That kind of surrender is real and sometimes necessary. But Jesus means something more active in the Lord's Prayer. When he teaches us to pray 'thy will be done on earth as it is in heaven,' he is not asking us to become passive. He is asking us to become aligned. To let God's priorities become our priorities — in the choices we make, the attention we give, the way we use our time and money and relationships.

Paul picks up the same thread in Romans. Don't be conformed to the patterns of this world, he says — patterns of status-seeking, self-protection, ranking, and consumption. Be transformed instead. Let your mind be renewed so that you can actually discern what God's will looks like in the real, specific circumstances of your life.

This is daily work.
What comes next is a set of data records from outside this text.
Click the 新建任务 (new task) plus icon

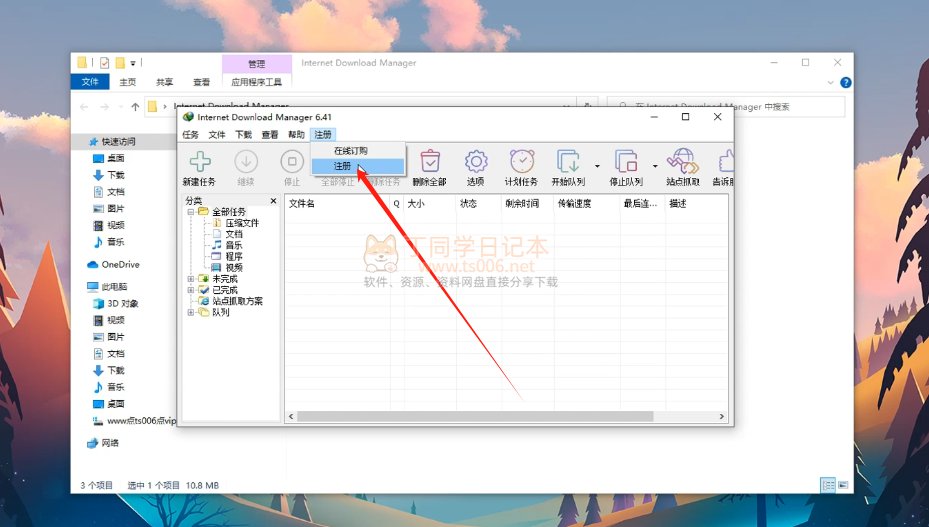(x=199, y=162)
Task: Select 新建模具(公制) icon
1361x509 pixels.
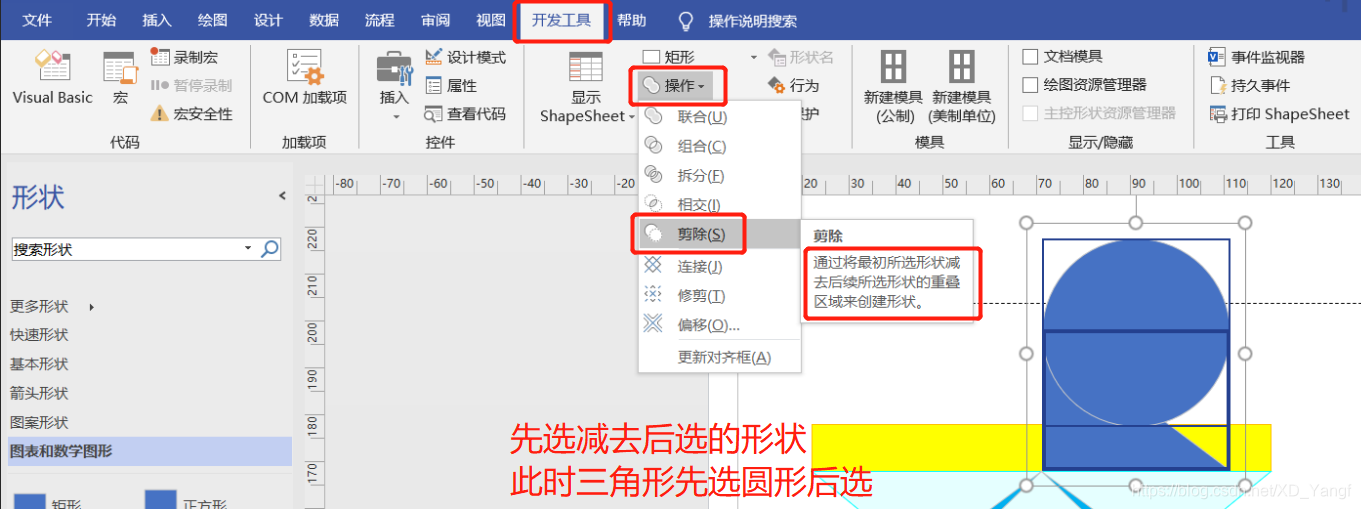Action: 893,67

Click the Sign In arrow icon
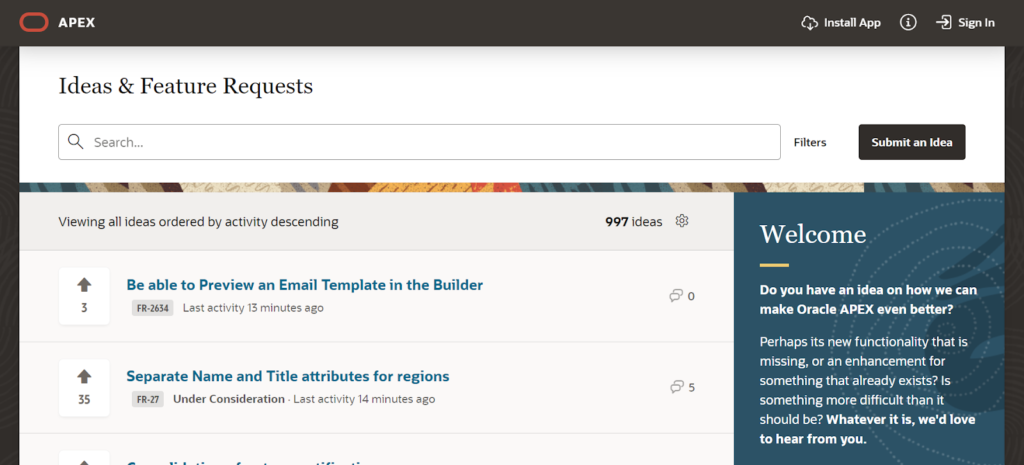[x=943, y=23]
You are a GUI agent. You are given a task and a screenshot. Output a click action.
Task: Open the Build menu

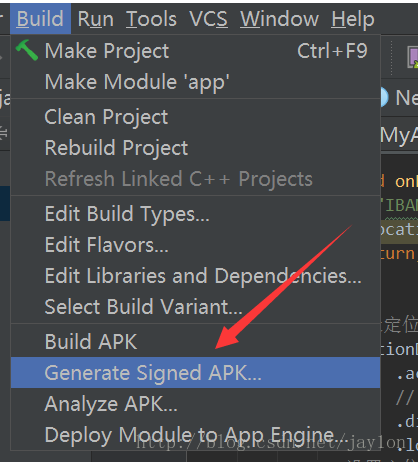point(40,19)
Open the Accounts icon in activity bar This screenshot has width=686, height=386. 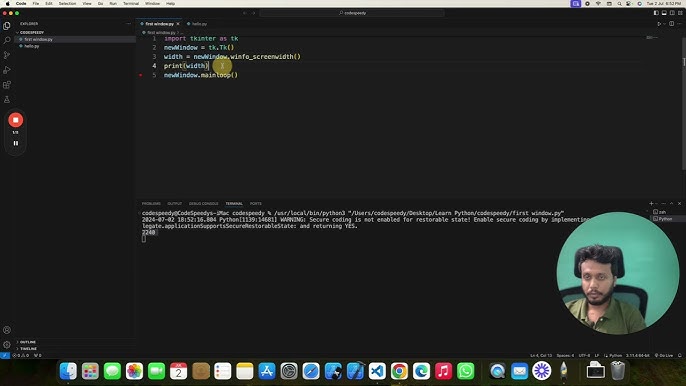coord(7,330)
It's not one dramatic decision but a thousand small ones. The pattern of this world says: protect yourself, get yours, move fast, and judge quickly. The pattern of God's kingdom says: show up, slow down, share, and extend mercy. Choosing the second set of patterns, day after day, in ordinary moments — that is what it means to pray 'thy will be done' with your life, not just your words.
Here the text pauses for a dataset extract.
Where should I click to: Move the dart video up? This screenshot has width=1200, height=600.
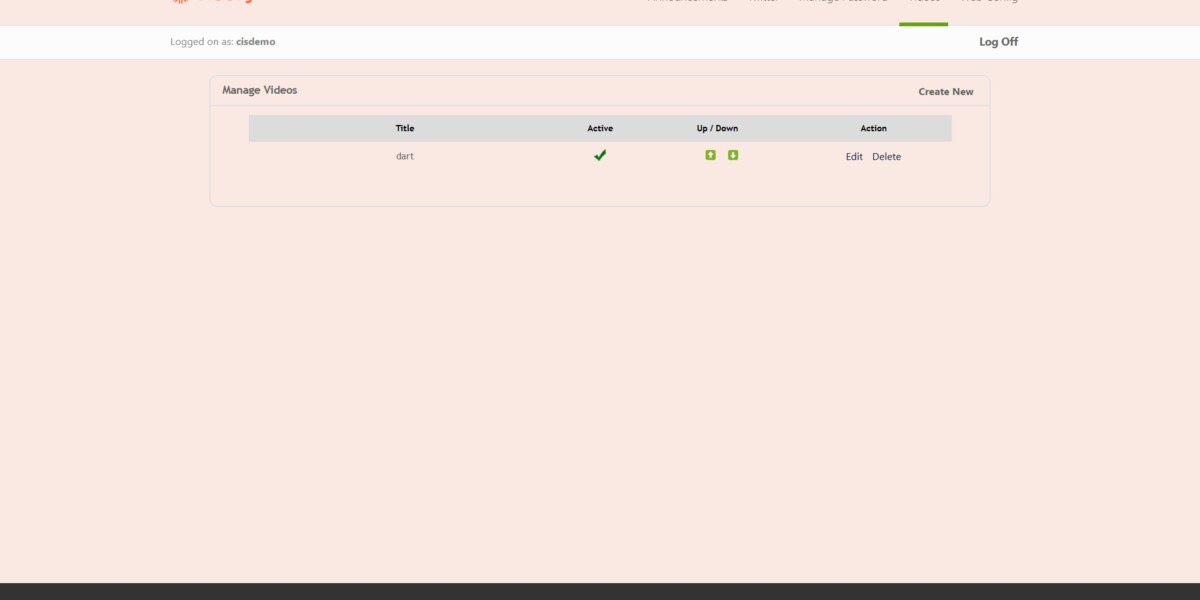click(x=710, y=155)

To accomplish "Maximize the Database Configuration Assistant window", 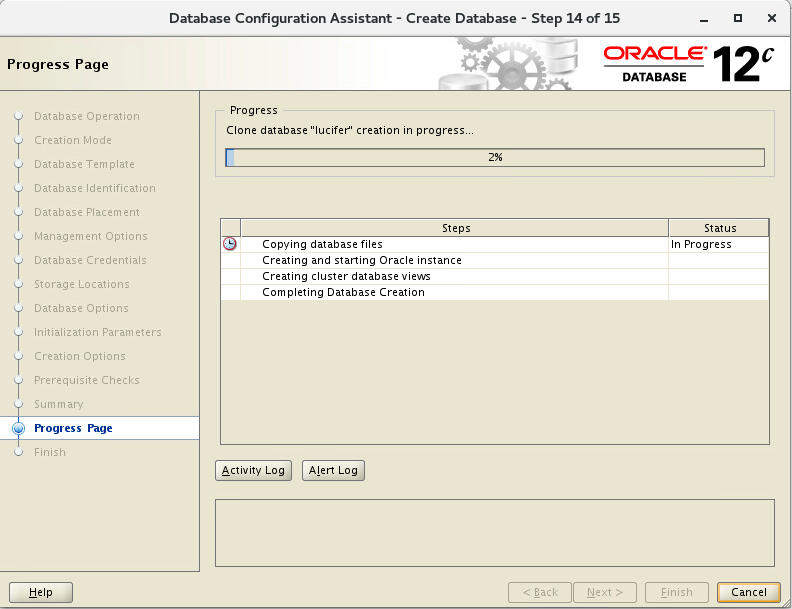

Reflection Question: In what area of your daily life do you feel the most pressure to conform to the world's patterns rather than God's?

Action Step: Choose one pattern of the world you will consciously resist today — perhaps rushing, ranking people, or protecting your comfort at someone else's expense. Replace it with one kingdom pattern instead.

Prayer: God, we say 'thy will be done' so easily and live it so unevenly. Renew our minds. Show us where we have been shaped more by the world around us than by you. And give us the courage to choose differently, one ordinary moment at a time. Amen.